At all times, he’s dignified. In episode six, “Pride, Pomp and Circumstance,” which aired Sunday, for example, Elam doesn’t back down when Cullen Bohannon, the former slaveholder played by Anson Mount whose life mission is to avenge the death of his Northern wife at the hands of Union soldiers, informs him that he didn’t win their “battle royale” fair and square. Instead, Elam maintains his innocence from cheating, telling Bohannon “If you want a re-match, you know where to find me.”

Even the natural camaraderie among the former slaves that surround Elam is refreshing. There’s a protectiveness and togetherness we don’t often see depicted on screen. Without shouting or even uttering many words on the matter, the audience gets the message that these black men have each other’s backs as well as their mutual love and respect.
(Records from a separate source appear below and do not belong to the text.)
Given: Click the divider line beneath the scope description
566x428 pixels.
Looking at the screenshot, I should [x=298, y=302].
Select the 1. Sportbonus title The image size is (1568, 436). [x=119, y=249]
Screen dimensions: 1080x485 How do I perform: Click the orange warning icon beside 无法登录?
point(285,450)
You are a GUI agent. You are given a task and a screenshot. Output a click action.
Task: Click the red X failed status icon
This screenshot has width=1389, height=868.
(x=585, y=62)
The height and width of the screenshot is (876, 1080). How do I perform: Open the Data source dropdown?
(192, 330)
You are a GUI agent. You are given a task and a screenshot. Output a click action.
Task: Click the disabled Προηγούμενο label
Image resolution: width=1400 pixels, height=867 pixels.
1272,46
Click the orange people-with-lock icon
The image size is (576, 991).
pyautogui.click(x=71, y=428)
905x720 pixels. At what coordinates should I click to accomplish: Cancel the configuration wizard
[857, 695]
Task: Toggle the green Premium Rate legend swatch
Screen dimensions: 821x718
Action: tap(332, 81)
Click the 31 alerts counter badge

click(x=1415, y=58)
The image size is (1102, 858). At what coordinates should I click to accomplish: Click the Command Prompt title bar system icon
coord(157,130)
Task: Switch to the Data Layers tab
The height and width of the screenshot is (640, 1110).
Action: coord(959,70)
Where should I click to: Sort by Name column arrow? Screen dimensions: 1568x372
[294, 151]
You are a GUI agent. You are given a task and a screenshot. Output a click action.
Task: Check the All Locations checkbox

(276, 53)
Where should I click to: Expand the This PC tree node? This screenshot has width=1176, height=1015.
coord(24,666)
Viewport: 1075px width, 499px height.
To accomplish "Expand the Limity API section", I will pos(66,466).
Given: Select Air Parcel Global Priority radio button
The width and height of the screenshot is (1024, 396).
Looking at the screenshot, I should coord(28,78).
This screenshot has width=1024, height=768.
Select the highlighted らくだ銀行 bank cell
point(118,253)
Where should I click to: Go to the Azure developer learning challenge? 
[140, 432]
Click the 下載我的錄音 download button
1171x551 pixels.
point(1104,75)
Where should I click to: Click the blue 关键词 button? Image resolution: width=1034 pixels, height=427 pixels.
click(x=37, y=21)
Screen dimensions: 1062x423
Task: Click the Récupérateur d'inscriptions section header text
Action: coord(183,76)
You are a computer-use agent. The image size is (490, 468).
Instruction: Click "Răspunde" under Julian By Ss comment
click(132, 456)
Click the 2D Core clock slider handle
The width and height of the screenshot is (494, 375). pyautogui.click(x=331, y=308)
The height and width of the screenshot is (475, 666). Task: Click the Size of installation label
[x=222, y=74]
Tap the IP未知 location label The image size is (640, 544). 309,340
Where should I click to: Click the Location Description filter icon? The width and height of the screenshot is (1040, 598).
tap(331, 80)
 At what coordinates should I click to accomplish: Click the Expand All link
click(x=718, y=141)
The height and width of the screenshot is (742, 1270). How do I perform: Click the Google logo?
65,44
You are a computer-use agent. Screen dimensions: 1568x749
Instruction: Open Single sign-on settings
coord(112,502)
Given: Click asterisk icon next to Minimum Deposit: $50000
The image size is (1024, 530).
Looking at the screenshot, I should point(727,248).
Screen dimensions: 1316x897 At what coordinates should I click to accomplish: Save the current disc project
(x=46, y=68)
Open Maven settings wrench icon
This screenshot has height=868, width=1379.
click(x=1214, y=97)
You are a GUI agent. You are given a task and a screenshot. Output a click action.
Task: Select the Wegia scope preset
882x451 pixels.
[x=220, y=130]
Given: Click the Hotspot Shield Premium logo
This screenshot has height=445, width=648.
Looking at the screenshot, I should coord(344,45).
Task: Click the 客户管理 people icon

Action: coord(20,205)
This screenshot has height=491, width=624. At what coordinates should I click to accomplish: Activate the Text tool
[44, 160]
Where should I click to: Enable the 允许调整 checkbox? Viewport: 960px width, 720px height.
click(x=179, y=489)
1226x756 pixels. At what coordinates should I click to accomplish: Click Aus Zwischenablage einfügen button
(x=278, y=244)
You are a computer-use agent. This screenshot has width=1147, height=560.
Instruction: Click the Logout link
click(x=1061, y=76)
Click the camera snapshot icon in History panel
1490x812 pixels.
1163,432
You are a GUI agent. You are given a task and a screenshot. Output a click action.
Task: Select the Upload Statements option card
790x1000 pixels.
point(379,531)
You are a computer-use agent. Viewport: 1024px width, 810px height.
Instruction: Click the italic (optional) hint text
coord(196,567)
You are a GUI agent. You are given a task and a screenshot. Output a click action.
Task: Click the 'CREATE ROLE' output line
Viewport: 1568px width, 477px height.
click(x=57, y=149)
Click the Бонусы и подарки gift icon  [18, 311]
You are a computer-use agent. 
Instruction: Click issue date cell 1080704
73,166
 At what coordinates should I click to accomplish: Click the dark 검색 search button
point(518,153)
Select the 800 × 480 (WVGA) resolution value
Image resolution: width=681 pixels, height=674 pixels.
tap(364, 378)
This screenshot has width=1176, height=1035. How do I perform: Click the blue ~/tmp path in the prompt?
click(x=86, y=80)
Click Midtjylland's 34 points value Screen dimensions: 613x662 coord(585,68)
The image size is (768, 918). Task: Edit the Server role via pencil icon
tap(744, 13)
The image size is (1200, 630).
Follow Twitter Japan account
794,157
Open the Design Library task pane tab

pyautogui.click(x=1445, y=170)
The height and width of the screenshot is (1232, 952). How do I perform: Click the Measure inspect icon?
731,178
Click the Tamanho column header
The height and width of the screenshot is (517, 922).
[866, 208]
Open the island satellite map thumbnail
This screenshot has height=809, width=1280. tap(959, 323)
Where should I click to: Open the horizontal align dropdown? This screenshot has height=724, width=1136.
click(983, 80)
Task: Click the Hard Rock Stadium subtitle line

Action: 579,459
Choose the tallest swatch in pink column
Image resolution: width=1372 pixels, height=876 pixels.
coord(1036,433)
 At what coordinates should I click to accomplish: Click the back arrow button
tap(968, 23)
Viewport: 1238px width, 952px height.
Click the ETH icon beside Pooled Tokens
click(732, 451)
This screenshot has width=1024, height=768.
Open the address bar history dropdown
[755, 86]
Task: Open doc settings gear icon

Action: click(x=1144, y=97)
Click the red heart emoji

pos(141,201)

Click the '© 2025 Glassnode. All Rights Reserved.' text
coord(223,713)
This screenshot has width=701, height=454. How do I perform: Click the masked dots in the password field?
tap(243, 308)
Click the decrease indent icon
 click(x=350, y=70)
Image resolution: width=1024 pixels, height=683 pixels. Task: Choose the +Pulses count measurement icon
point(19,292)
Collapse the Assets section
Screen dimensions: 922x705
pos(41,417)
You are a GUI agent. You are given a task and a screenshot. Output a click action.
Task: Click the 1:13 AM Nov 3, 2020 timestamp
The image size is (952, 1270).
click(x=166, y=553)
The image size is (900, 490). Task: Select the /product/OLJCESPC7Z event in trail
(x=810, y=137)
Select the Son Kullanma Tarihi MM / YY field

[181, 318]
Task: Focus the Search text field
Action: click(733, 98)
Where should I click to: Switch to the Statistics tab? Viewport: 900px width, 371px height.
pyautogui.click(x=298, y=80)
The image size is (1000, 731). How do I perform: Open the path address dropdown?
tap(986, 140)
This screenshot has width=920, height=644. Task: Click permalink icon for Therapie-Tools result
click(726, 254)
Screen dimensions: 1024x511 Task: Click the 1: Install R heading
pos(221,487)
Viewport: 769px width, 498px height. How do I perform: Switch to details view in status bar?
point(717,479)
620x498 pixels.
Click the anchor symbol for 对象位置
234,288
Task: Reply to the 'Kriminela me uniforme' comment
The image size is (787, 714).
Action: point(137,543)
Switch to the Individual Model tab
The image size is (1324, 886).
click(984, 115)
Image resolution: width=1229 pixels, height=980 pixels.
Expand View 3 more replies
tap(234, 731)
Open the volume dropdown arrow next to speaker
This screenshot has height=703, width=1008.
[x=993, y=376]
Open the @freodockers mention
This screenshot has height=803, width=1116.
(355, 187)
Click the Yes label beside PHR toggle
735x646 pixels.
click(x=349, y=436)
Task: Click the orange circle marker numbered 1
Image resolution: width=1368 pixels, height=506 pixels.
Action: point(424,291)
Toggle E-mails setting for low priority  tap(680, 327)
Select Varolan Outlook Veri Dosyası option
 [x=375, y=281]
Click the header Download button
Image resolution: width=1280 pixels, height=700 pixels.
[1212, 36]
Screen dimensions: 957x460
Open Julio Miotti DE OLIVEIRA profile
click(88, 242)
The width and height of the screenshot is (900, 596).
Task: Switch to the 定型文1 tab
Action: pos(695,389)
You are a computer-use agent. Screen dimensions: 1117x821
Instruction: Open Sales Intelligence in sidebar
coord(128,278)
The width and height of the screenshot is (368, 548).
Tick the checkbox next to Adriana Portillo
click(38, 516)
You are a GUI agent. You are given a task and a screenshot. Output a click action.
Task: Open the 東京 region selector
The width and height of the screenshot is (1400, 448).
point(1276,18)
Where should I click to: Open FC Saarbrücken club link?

Common, it’s been reported, was the first actor cast in this show that has garnered many comparisons to Deadwood which was not nearly as multicultural as this show is. Genre-wise, Hell on Wheels is a western but, unlike Hollywood’s typical depictions, there is a lot of participation from the “injuns” which are, in this case, Cheyenne, as well as the former slaves.

To prepare for the challenging role of Elam, Common says, “I did a heavy-duty amount of research into our history and the history of African people once we arrived on the shores of America. But I must say some of it is just innately in my soul. I am really connected to this struggle, beyond even research.”

Even Common’s look lends itself to playing Elam. His signature bald-head has a timeless quality that connects the Reconstruction era to the here and now. And, because Common looks so much like himself, even as Elam, it’s not hard for the audience to imagine Elam, though he’s from so many centuries back, as being connected to them.
With commercials and stories that teased about Common showing his abs in the “battle royale” scene in episode five “Bread and Circuses,” which aired on December 4, that Elam and Bohannon had, his sex appeal more than likely pulled in viewers who, otherwise, would have skipped the Hell on Wheels experience.

Ratings may be slipping, according to recent reports, but Hell on Wheels is well worth checking out because it’s not a show that’s just entertaining. As Common stated in a recent interview, “it’s an important show” precisely because it deals with “things that we try to hide and put under the table, things that we act like, ‘Oh no, that’s not how I feel’ — some of that is still there from hundreds of years back. It’s still in us and we’ve got to remove it.”

Hell on Wheels won’t totally do that but it is a promising start.